Every line that holds the word "agent" needs to be copied from the data below.

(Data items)
--*--
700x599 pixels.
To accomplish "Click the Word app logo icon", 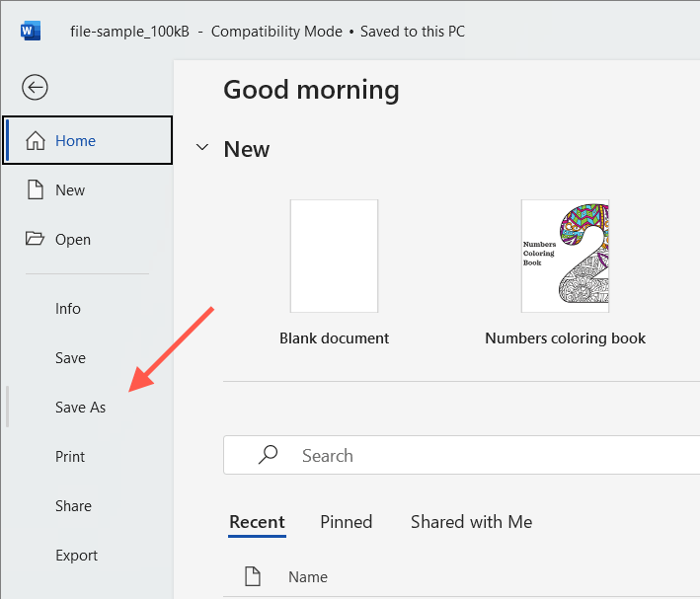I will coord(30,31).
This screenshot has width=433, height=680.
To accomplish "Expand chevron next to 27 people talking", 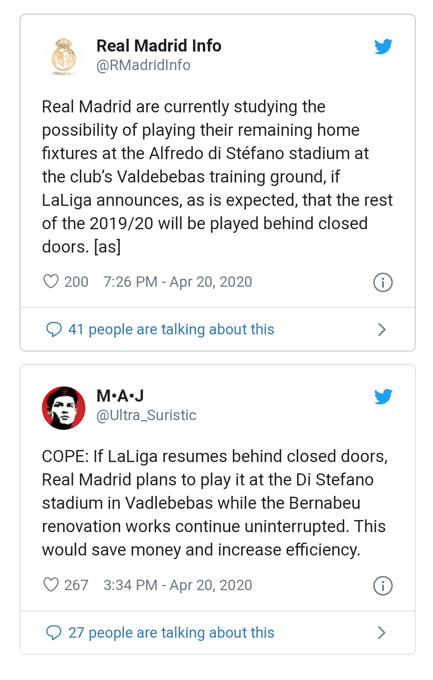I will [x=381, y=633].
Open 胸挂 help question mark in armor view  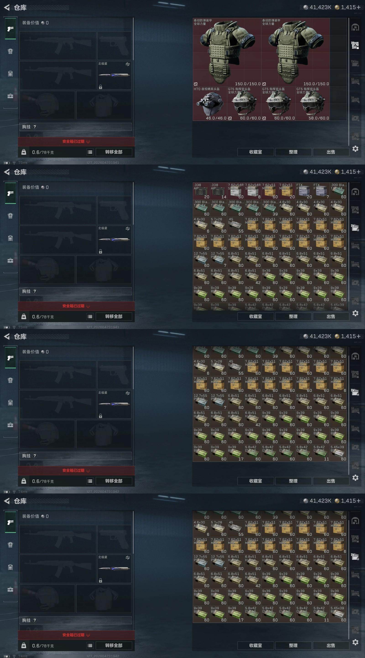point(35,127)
--*--
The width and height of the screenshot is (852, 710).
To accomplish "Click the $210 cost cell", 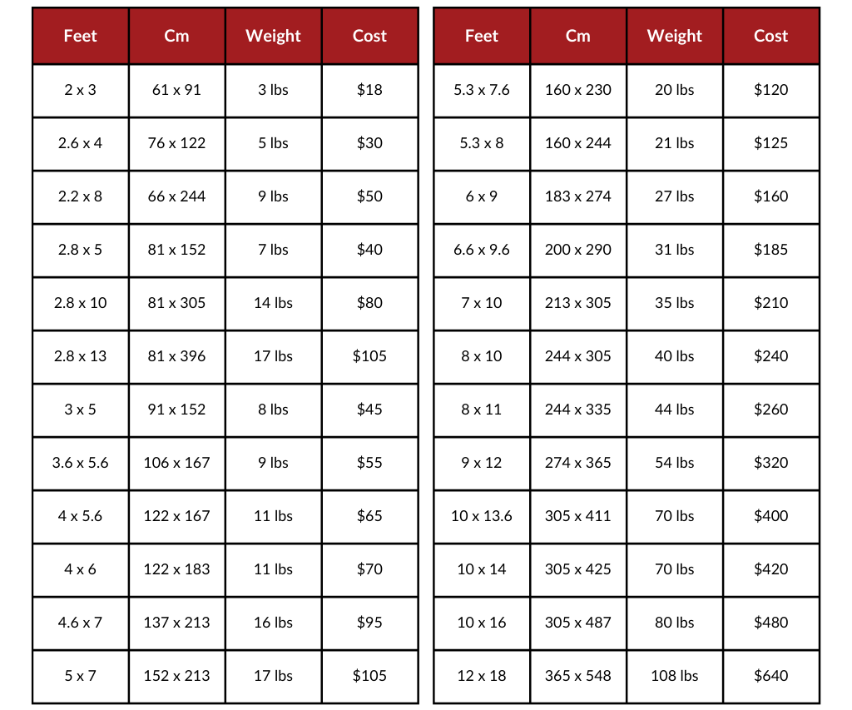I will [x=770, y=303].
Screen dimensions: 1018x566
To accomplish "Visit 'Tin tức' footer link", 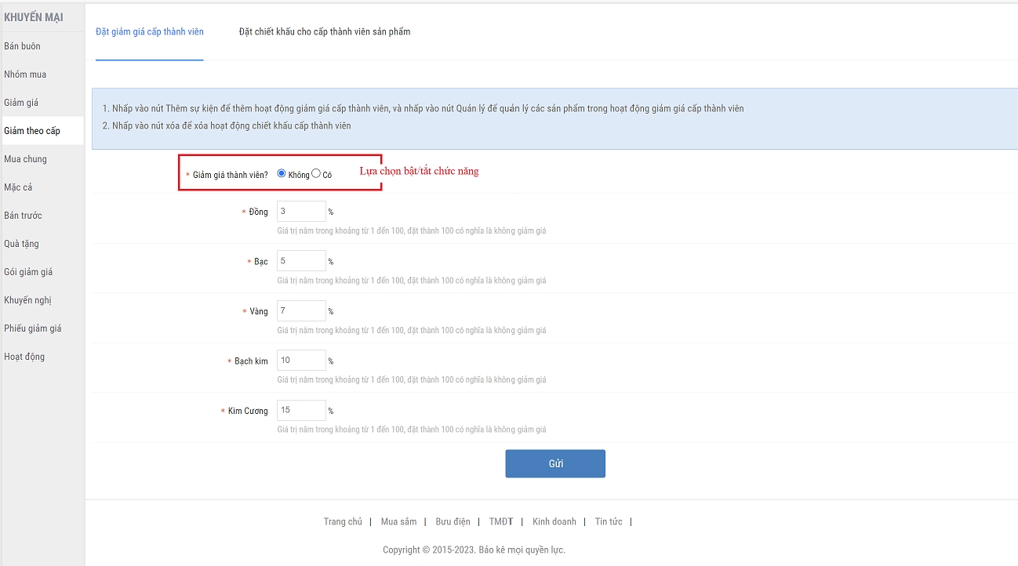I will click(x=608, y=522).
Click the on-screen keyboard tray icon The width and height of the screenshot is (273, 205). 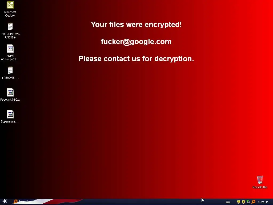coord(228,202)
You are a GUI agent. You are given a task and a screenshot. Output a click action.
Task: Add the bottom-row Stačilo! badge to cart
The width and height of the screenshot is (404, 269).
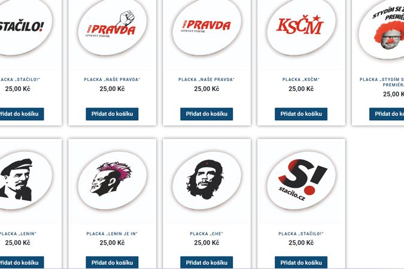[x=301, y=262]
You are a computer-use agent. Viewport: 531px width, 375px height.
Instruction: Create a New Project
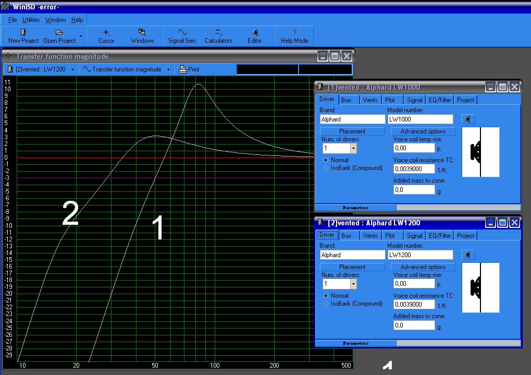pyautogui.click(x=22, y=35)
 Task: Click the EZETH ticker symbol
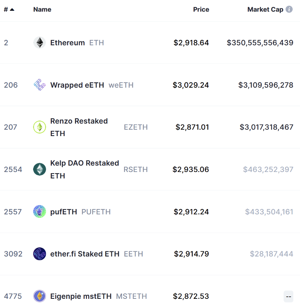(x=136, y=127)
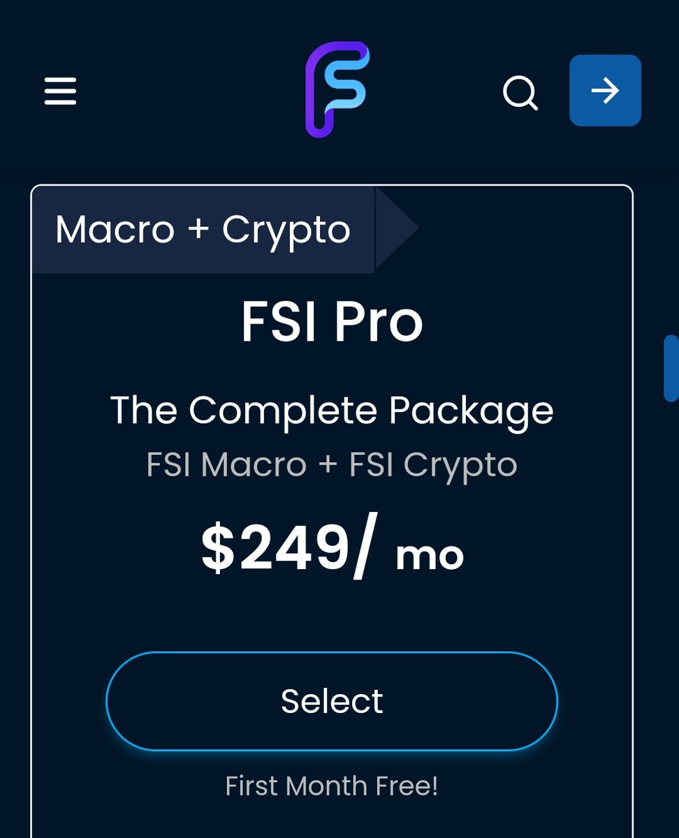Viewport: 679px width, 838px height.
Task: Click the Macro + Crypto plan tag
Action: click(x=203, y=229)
--*--
**EXPECTED ANSWER:**
You are a GUI agent. You are given a task and a screenshot. Output a click action.
You are a computer-use agent. Viewport: 531px width, 375px height.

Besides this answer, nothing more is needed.